Michelle Bachelet alerta que a ação das autoridades pode frustrar o diálogo. Governo interino assina decreto em que isenta as Forças Armadas e policiais de responsabilidades criminais durante o controle dos protestos

A grave crise política que a Bolívia atravessa desde as eleições de 20 de outubro despertou grande preocupação no Escritório da Alta Comissária para os Diretos Humanos da ONU pelas “ações repressivas” das forças de segurança. Os protestos que convulsionam o país já deixaram 23 mortos, de acordo com o último balanço da Comissão Interamericano de Direitos Humanos (CIDH). Foram registrados distúrbios e atos de vandalismo, mas também ocorreram vários episódios de repressão.

“Enquanto as primeiras mortes ocorreram como resultado de confrontos violentos entre manifestantes rivais, as mais recentes parecem ser fruto de uso desnecessário e desproporcional da força por parte de policiais e militares”, manifestou no sábado através de um comunicado a alta comissária, Michelle Bachelet.

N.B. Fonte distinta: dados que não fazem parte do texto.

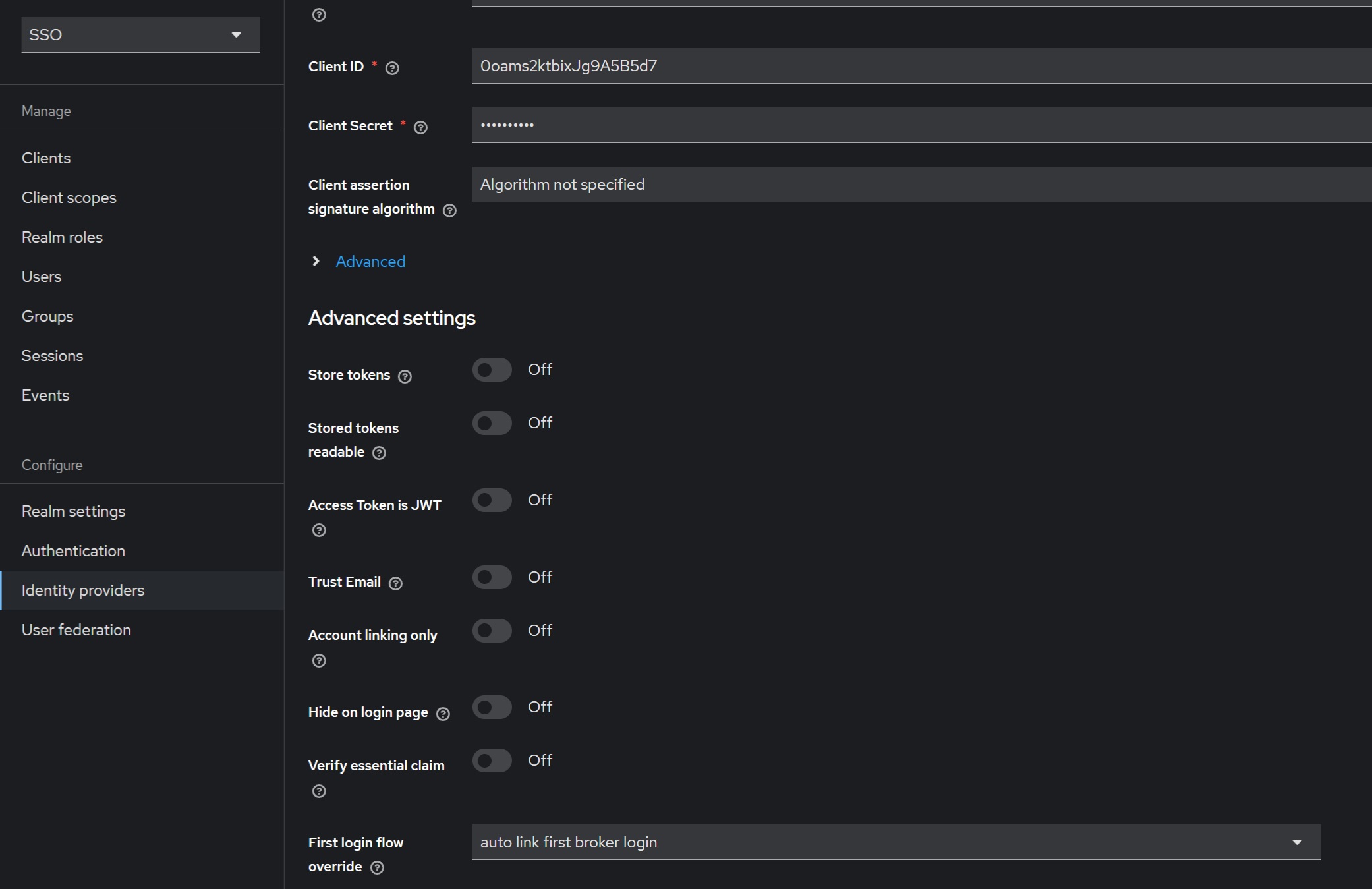
Task: Open the Users section
Action: [41, 276]
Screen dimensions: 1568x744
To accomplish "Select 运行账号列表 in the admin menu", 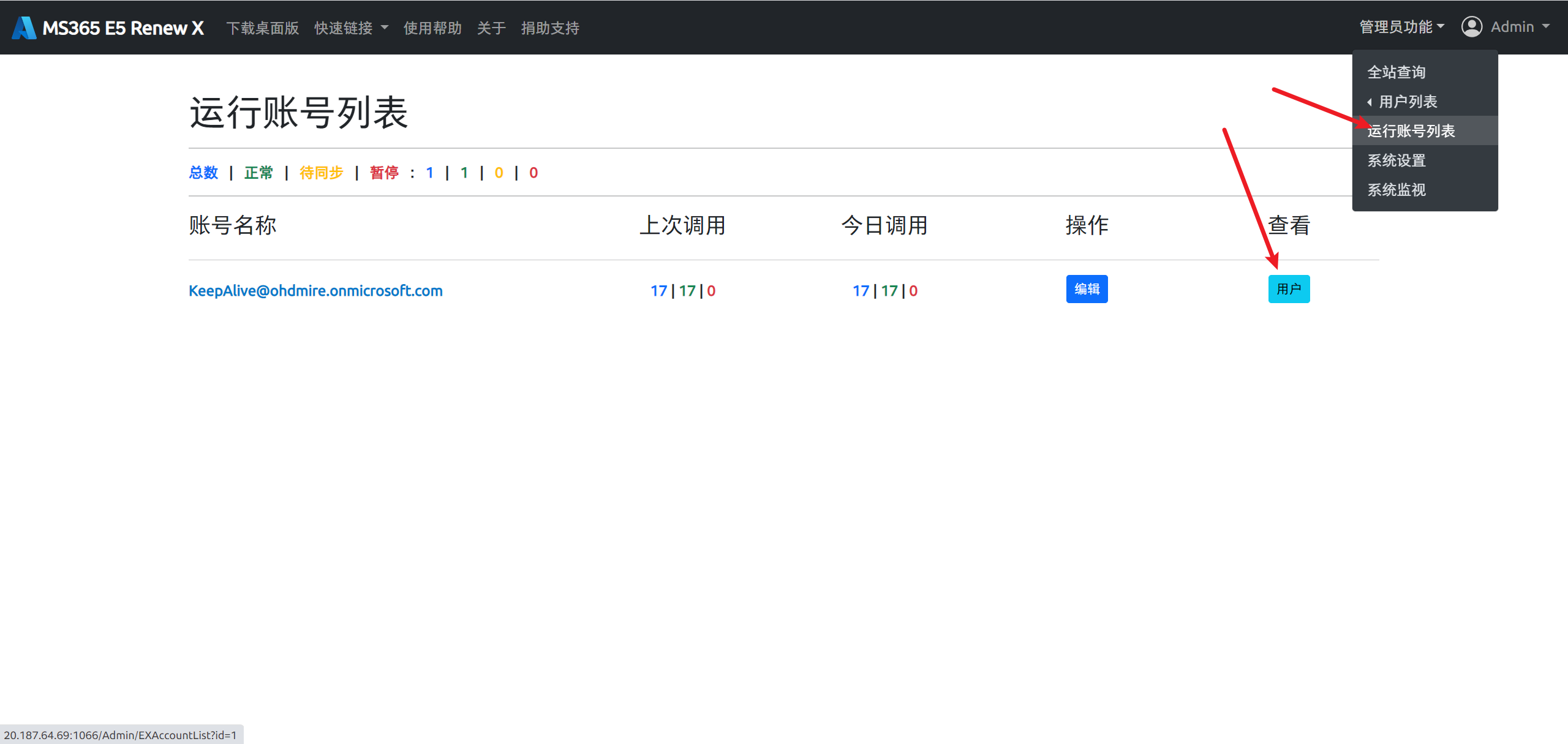I will point(1412,130).
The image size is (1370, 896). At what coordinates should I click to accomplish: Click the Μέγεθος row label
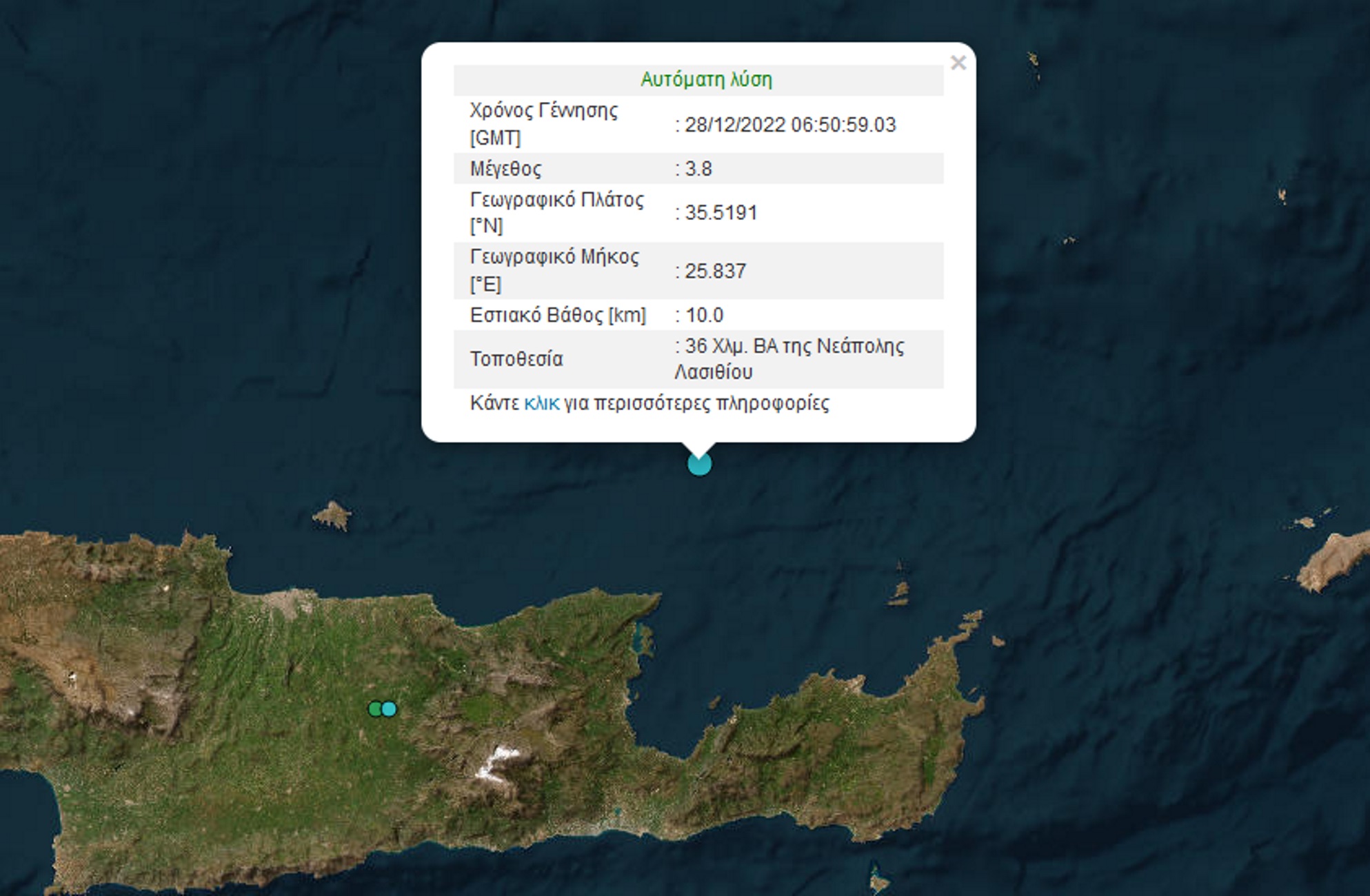pos(505,169)
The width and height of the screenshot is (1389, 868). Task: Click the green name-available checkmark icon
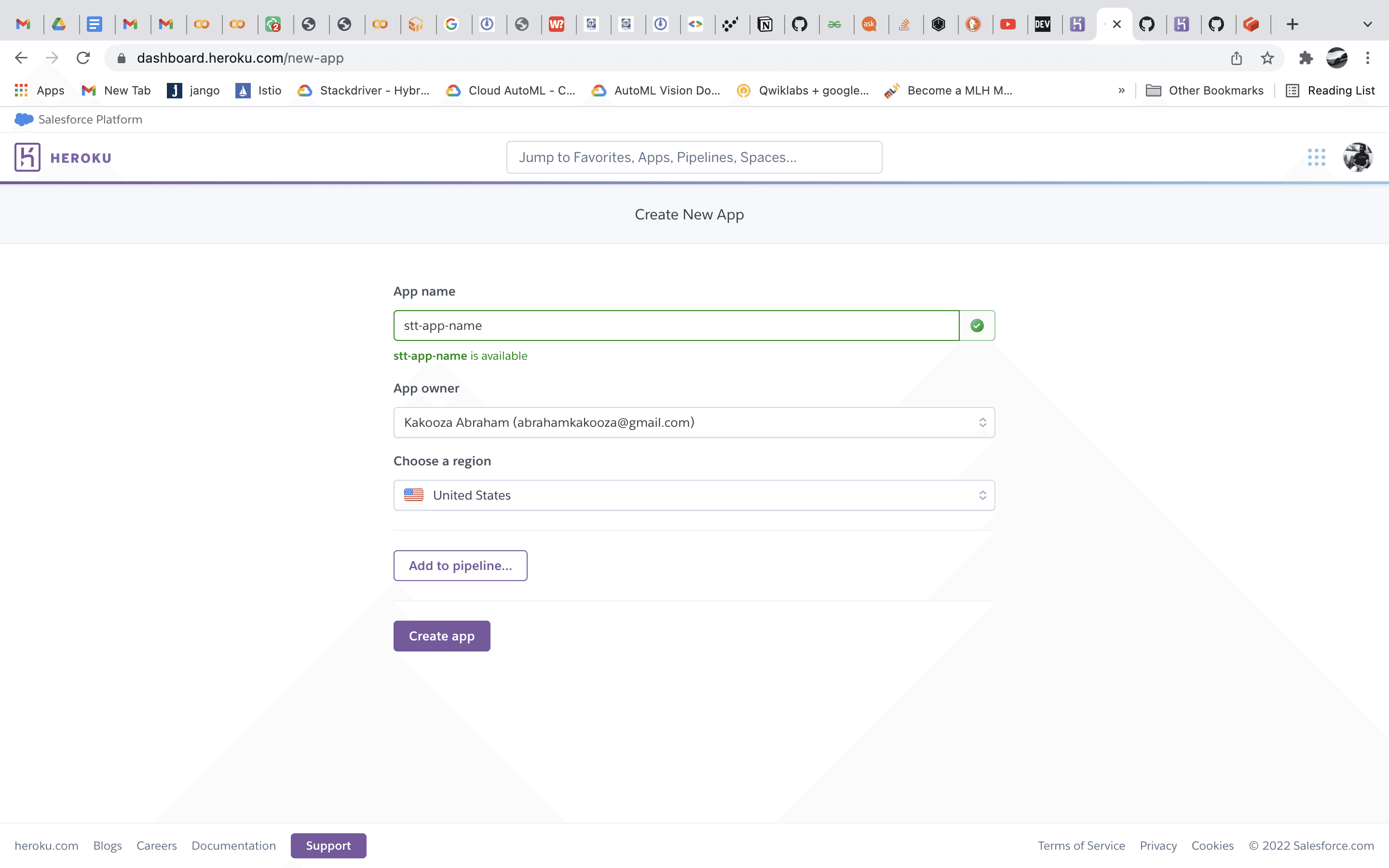tap(977, 326)
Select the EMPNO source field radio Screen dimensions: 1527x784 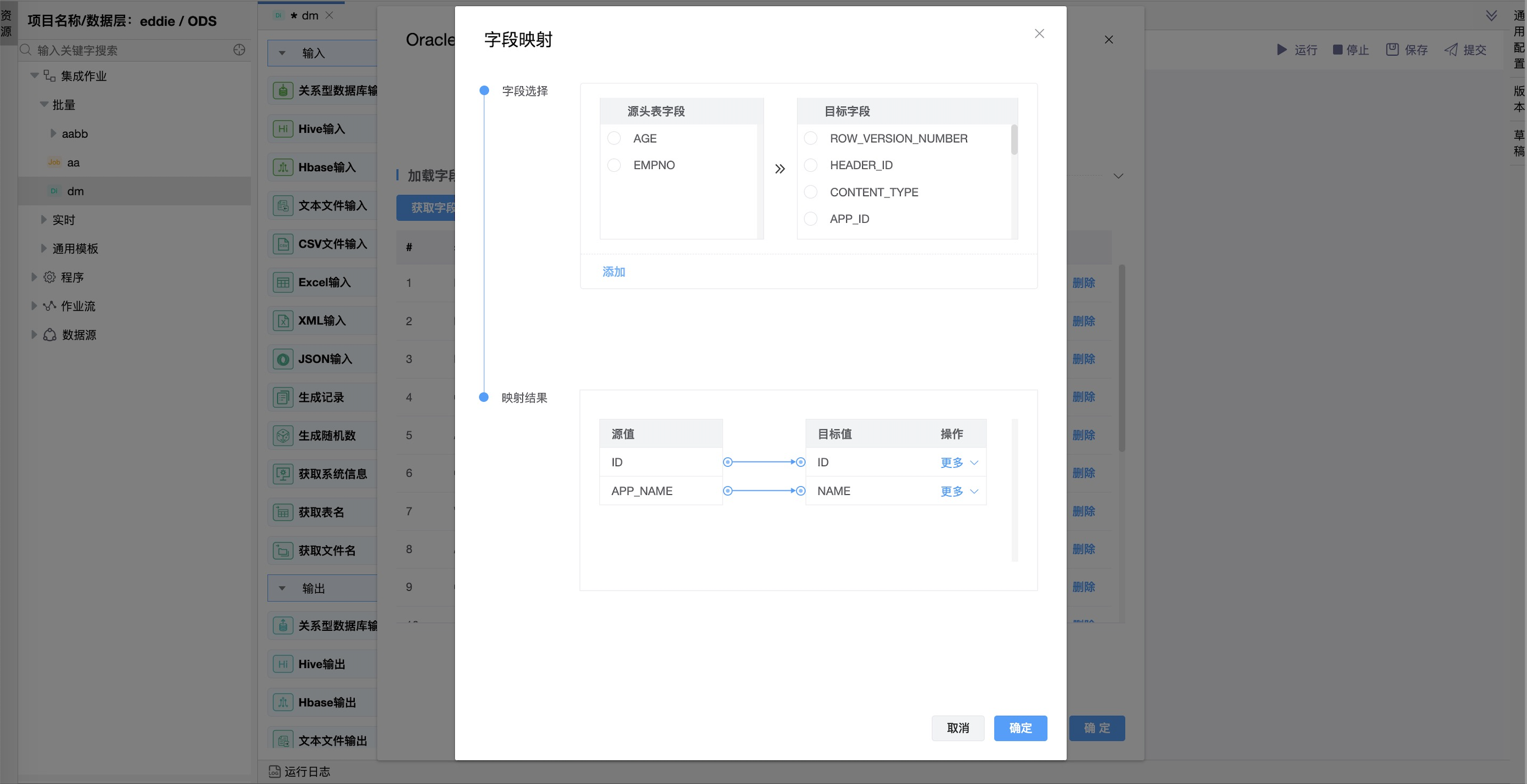coord(614,165)
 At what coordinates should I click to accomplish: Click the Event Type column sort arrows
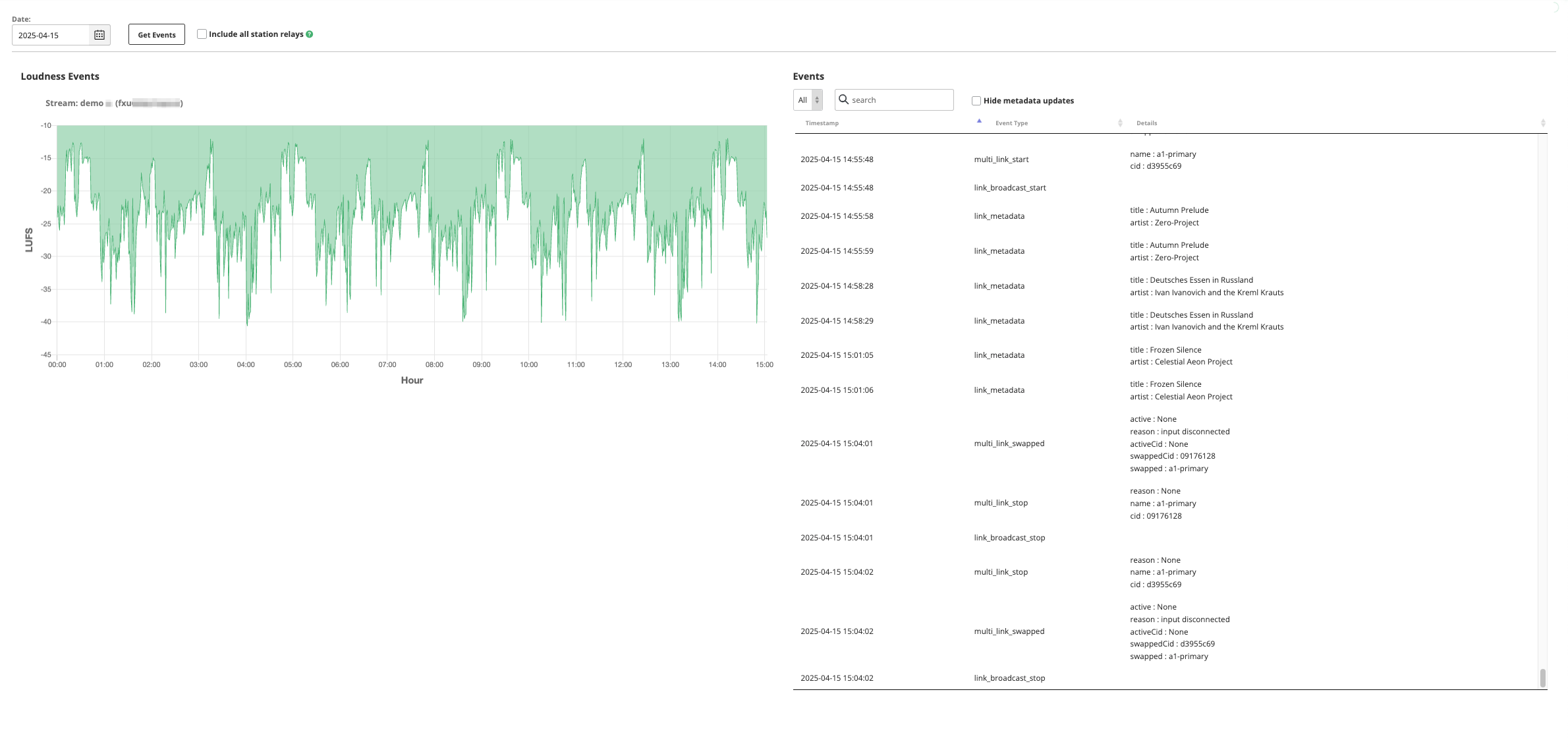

Por outro lado, a preocupação da ONU não impediu com que o Governo interino boliviano baixasse um decreto, na sexta-feira, autorizando a ação das Forças Armadas no controle da ordem do país, ao mesmo tempo em que exime militares e autoridades policiais de responsabilidades criminais. A ordem foi autorizada no mesmo dia em que nove pessoas morreram durante um protesto contra a renúncia de Evo Morales.